■ WHAT YOU NEED TO DO
Show each line from the records below in which the word "agent" occurs.

■ Saved entries
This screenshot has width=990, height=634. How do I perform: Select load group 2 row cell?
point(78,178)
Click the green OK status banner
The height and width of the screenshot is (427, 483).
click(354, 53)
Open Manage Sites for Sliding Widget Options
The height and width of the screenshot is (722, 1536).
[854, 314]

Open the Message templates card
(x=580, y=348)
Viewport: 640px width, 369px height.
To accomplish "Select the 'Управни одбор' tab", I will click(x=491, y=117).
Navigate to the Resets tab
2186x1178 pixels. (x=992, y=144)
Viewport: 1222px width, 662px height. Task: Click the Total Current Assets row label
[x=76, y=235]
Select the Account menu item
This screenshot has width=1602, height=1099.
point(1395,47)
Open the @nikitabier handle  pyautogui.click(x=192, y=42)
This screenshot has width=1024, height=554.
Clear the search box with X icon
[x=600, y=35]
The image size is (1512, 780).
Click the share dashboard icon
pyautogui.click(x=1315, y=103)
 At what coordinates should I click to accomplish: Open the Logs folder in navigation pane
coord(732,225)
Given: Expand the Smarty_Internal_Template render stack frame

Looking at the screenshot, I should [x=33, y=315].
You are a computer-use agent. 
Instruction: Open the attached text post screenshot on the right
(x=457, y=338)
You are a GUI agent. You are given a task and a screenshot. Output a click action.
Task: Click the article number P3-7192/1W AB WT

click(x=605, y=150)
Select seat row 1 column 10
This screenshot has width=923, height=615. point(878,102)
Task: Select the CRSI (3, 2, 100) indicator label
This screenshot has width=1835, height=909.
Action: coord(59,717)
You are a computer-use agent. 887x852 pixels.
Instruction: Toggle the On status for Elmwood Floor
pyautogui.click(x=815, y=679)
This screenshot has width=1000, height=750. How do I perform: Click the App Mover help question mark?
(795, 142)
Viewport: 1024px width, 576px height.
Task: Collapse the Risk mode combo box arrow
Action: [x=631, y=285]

■ RESULT
You are a computer-use agent. 
You are a GUI agent. You are given a task and a screenshot. Output a click action.
You are a computer-use agent. 887x852 pixels.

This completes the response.